The Legacy Of Mike Nassise

Written by Dennis Norman
Free Flight Scale
As seen in the November 2020 issue of Model Aviation

Download FAC Simple Scale Airplane Plans Listing

Access a partial listing of FAC Simple Scale Airplane Plans drawn by Mike Nassise! 

THE AEROMODELING COMMUNITY lost a great talent when Michael A. Nassise died on November 23, 2019, at the age of 78. Mike was renowned as the editor of Tailspin, the New England Flying Aces news and journal of the Bay State Flying Aces Club (FAC) Squadron. For 56 years, he was the husband of Cecile A. Nassise and is survived by their daughter, Maria, sons Joseph and Christopher, and eight grandchildren.

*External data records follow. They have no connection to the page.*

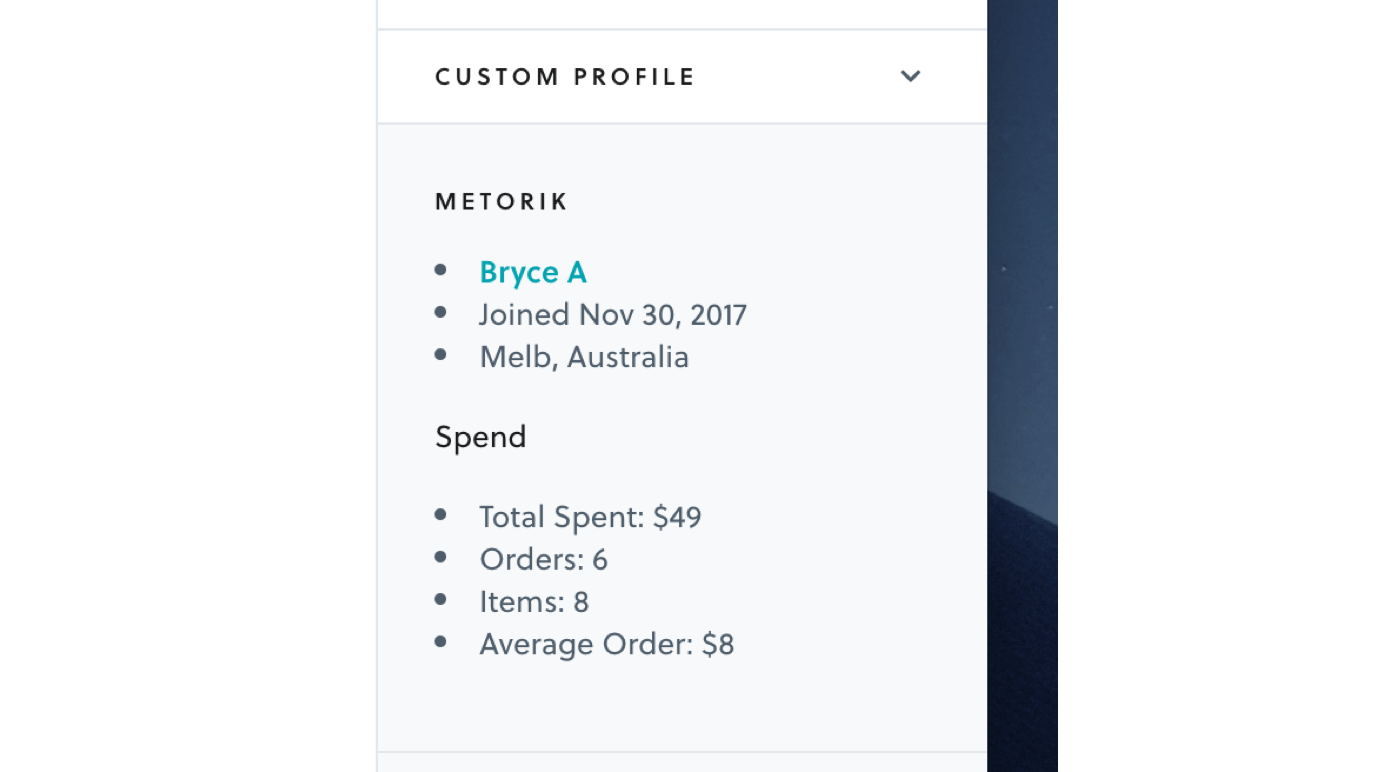Screen dimensions: 1394x772
Task: Click the bullet before Items
Action: pos(441,600)
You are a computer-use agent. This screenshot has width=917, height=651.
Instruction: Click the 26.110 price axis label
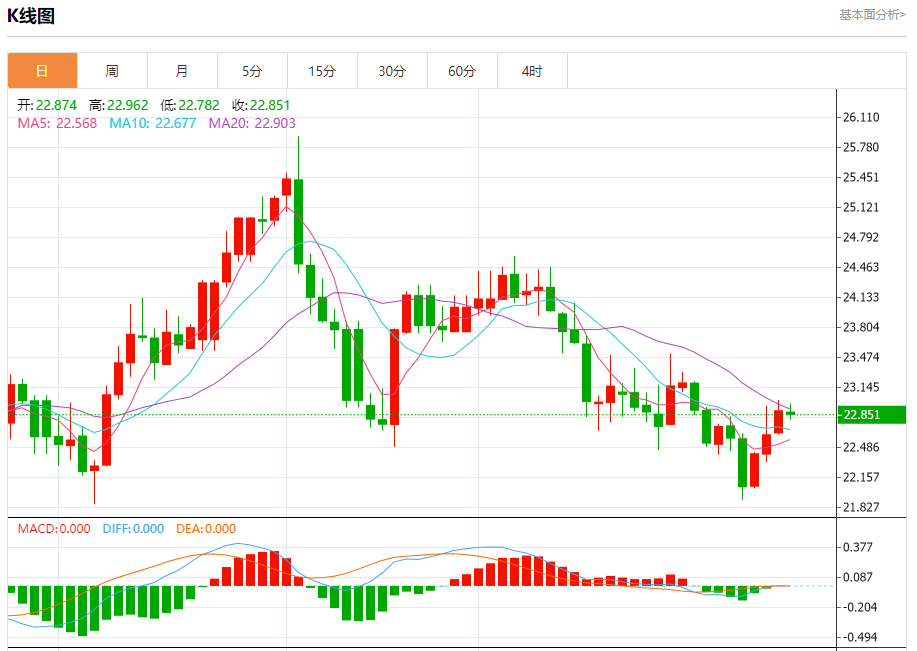[x=861, y=117]
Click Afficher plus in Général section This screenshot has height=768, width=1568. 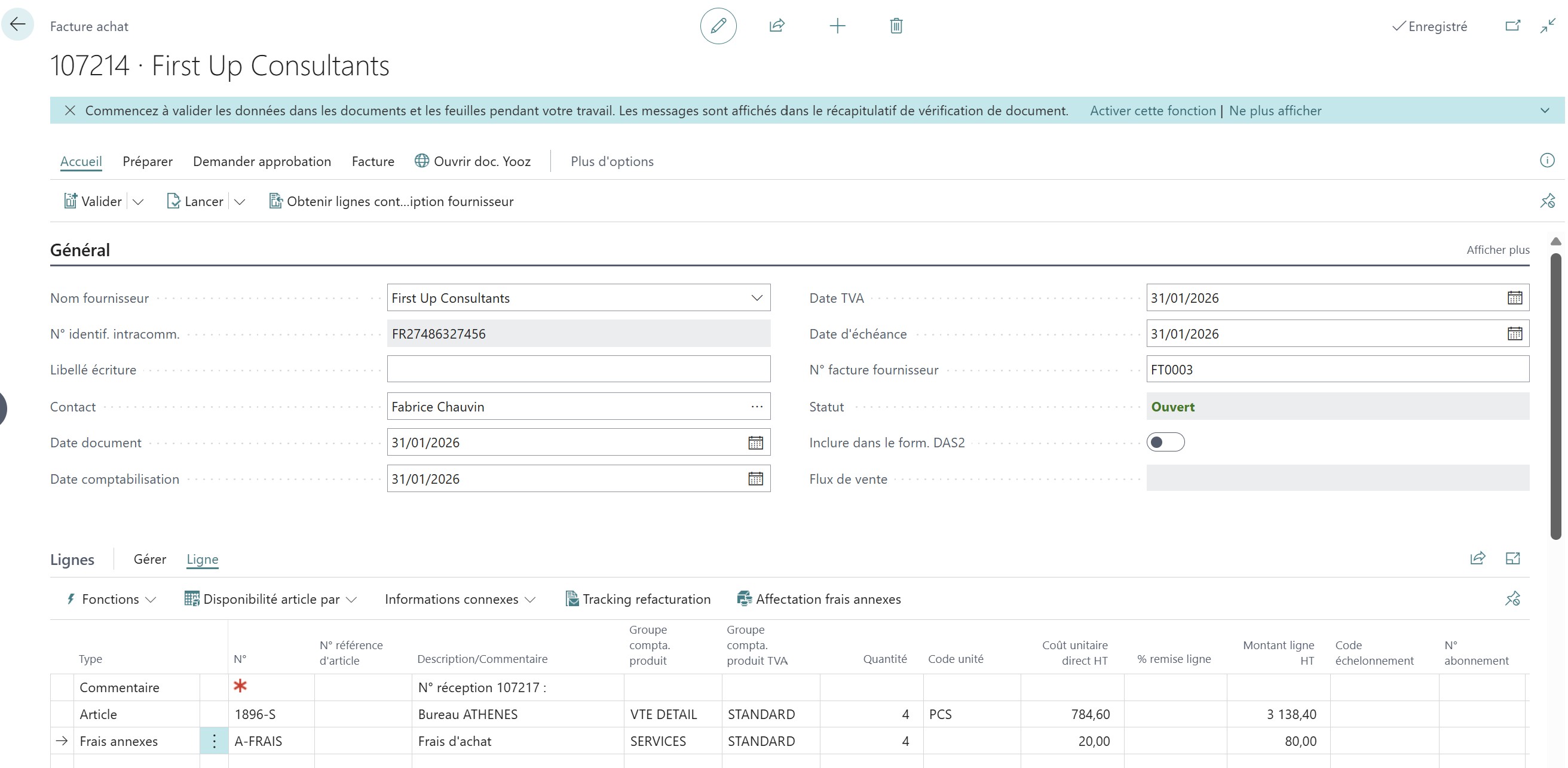1497,250
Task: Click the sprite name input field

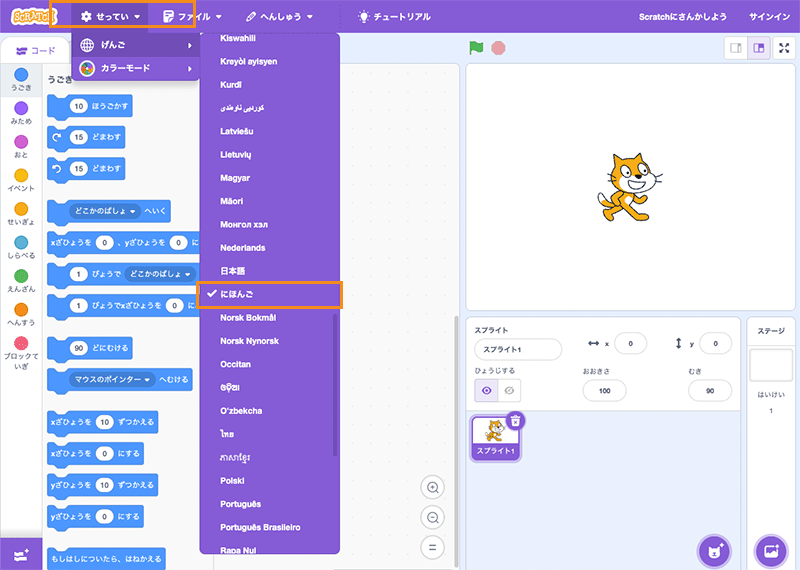Action: pyautogui.click(x=518, y=349)
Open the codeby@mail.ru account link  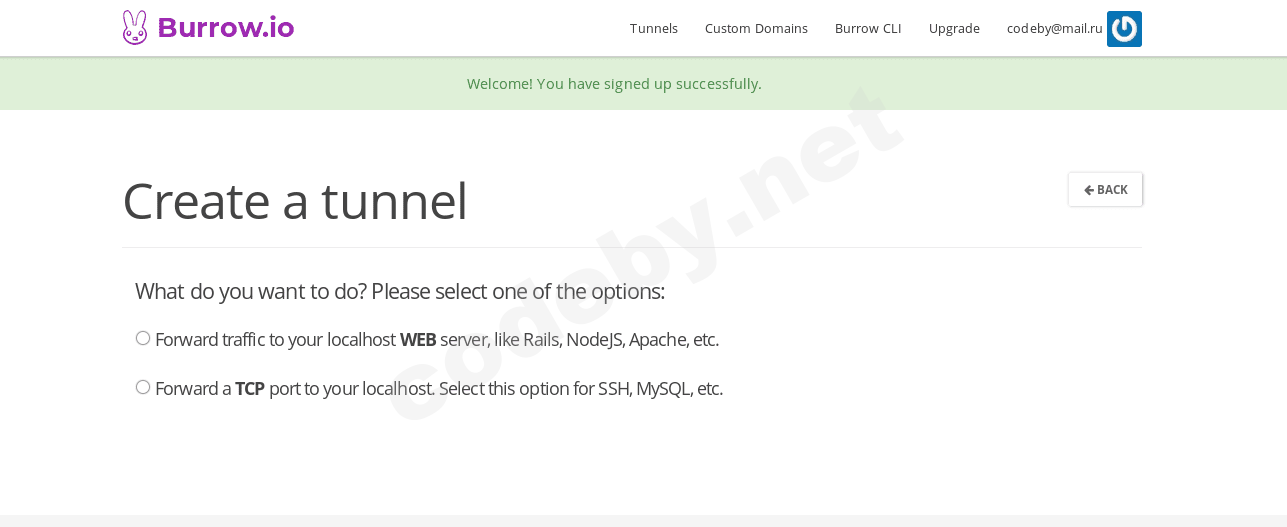click(x=1054, y=28)
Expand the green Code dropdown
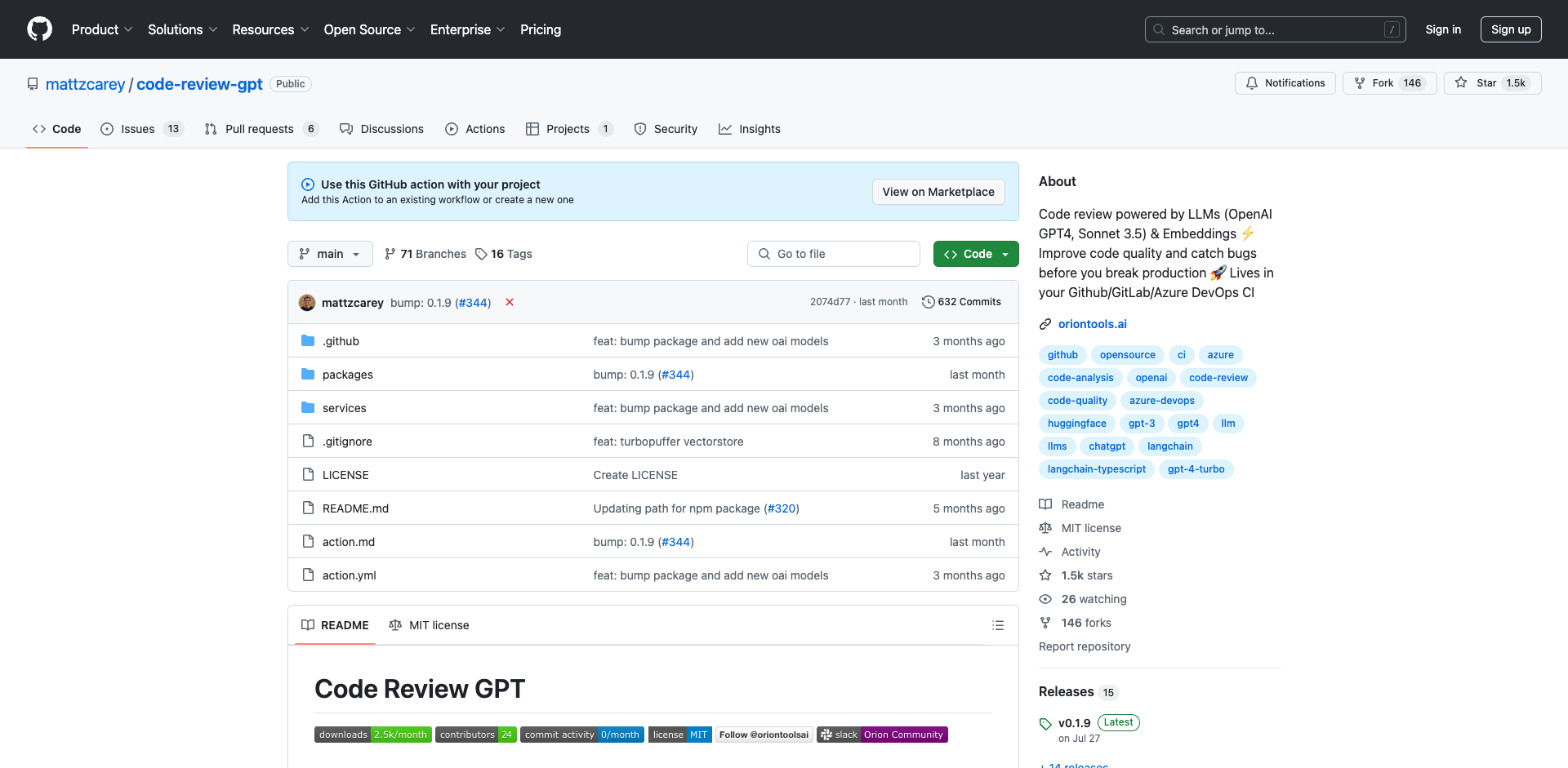Viewport: 1568px width, 768px height. click(975, 254)
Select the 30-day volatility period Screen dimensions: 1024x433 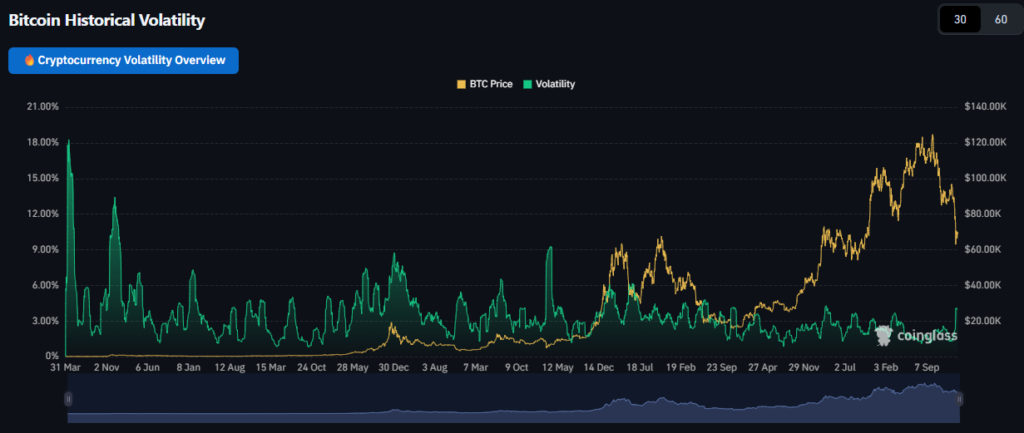[960, 19]
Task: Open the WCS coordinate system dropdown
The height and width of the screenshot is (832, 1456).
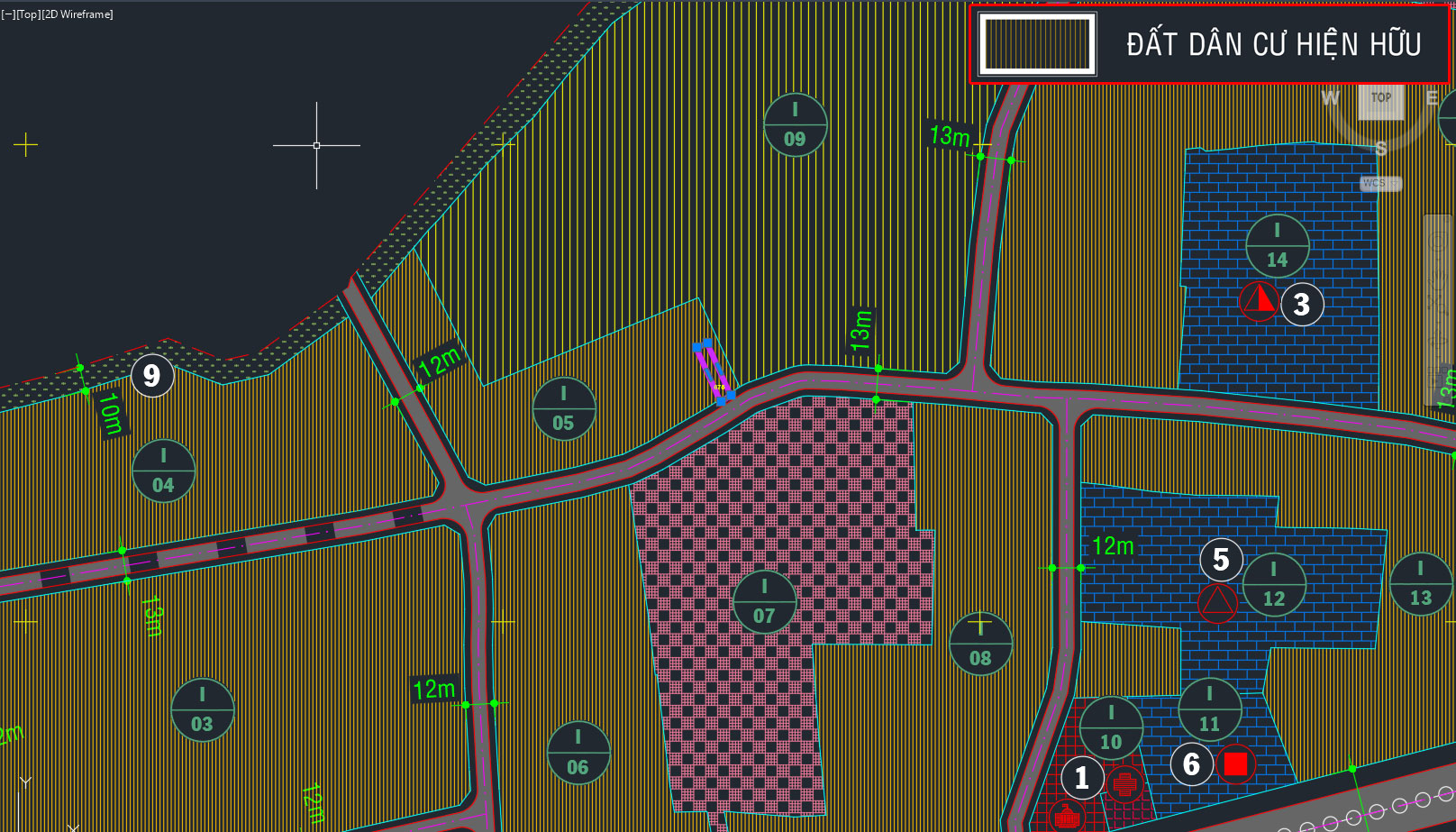Action: pyautogui.click(x=1380, y=184)
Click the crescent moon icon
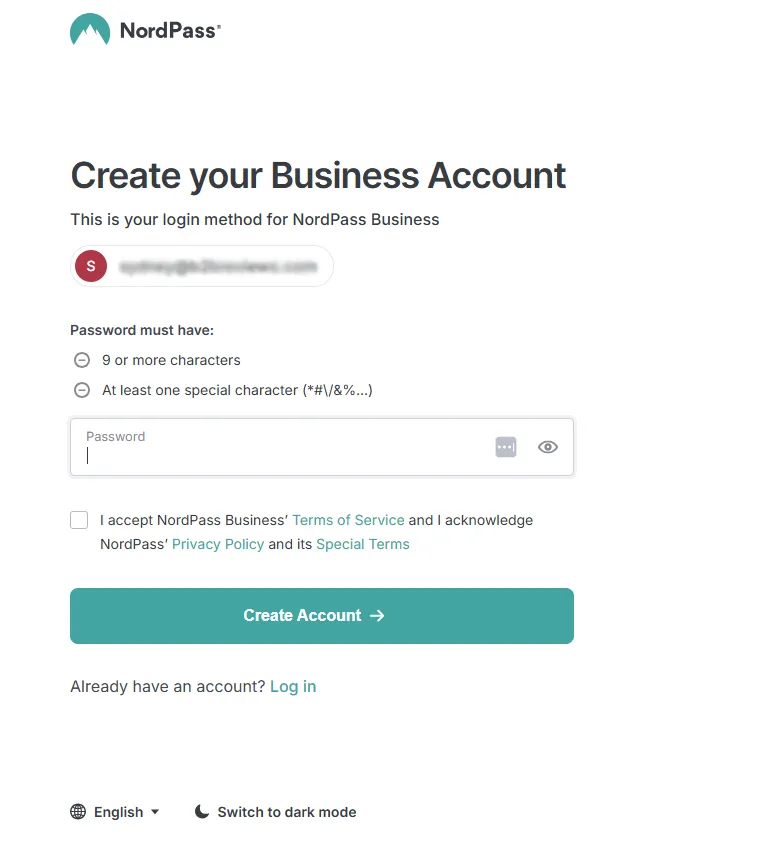 (x=202, y=812)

Mike was a graduate of Boston Latin High School. He continued his education at the Massachusetts College of Pharmacy, where he earned a bachelor’s degree. He furthered his education at Boston State College, where he earned his master’s degree in education. For 32 years, he was employed by the town of Stoughton as the director of natural and applied sciences for the Stoughton Public Schools, where he taught advanced chemistry to 11th and 12th graders. Mike was also a licensed pharmacist in Massachusetts and worked part time for 20 years at Milton Hospital.

Readers of Tailspin knew that Mike enjoyed designing, building, and flying FAC Simple Scale (FACSS) models. His favorites were high-wing military utility (observation/reconnaissance) aircraft. Models built from his plans are not exact scale replicas. The FAC classifies this style of design as Simple Scale, but Mike preferred to use AMA’s term, Stand-Off Scale (SOS). They might "appear" exact scale, but closer examination reveals that they are not.

One of Mike’s oldest flying buddies, Vance Gilbert, liked to say that Mike’s models were "watercolor interpretations" rather than examples of exact realism done in oils. Vance’s analogy revealed another interesting aspect of Mike’s talents. He also enjoyed watercolor painting.

Andrew Ricci’s beautifully finished Martin AM-1 Mauler is ready for flight. The model is typical of Mike’s designs, which combine minimal structure with maximum performance. Ricci photo.

This uncovered frame of Mike’s 20-inch wingspan Martin AM-1 Mauler carrier bomber was published in the May/June 2016 issue of Tailspin. Note the simplicity of its design. Photo by Dave Niedzielski.

When Mike drew FACSS plans, his goal was to make easily built models that could be constructed and assembled quickly and include appealing details, yet be of minimal weight for good performance. His designs called for materials readily available in nearby hobby shops and retail stores. In short, Mike tried to maximize the fun of building model aircraft while minimizing distortions that could make them more flyable but less realistic in appearance.

In addition to designing FACSS plans, Mike enjoyed designing and building FAC Dime Scale and FAC Jet Catapult Scale Glider models. These FAC types allow some deviation from exact scale for ease of construction and assembly. They do not permit gross alterations for performance enhancement.

He came across many SOS model drawings throughout the years that had been so altered in their appearance that he felt they were an embarrassing travesty, especially when the deviations were so exaggerated. He was of the opinion that one never "really won" building aircraft from such plans.

There has been some discussion about continuing the Tailspin newsletter, but Mike’s widow doubts it. She said that Tailspin was almost entirely Mike’s effort. His son, Christopher, would be the most likely family member to continue publishing Tailspin, but she doesn’t think that he would have time to do so.

With the help of Mike’s friends, I have compiled a list of Tailspin plans. If you know of anyone who has a collection of Tailspin newsletters, he or she would probably be the best source for obtaining copies of the plans. I will give you more on this in a future column if I hear of anything.

Mike fondly referred to FAC model builders as "Sticksters," and looked forward to "seeing them in the tall, green stuff."

God bless you, Mike, for your honesty and dedication to FAC modeling at its finest. We appreciated all that you did and you are missed.

Dan Driscoll’s Fiat G.50 in Finnish insignia colors is similar to all of Mike’s originals. The model looks great and flies even better. Meyers photo.

The 22-inch wingspan Max Holste 1521 Broussard by Mike Kelly was published in the March/April 2019 issue of Tailspin. Photo by Stew Meyers.

Andrew’s 19-inch wingspan Yokosuka D4Y2 Judy dive bomber from Mike Nassise plans was published in the May/June 2014 issue of Tailspin. Contrary to its intended mission, the model "climbs" even better! Ricci photo.

The Dime Scale 16-inch wingspan Hawker Hurricane in Soviet winter markings is by Mike Kaiteris, who is to be congratulated for adding a pilot to fly this typically handsome design from Tailspin. Kaiteris photo.


Mike Nassise is survived by his wife, Cecile, three children, and eight grandchildren. He was a pharmacist and had a master’s degree in education. He was also a pillar of the FAC. Nassise photo.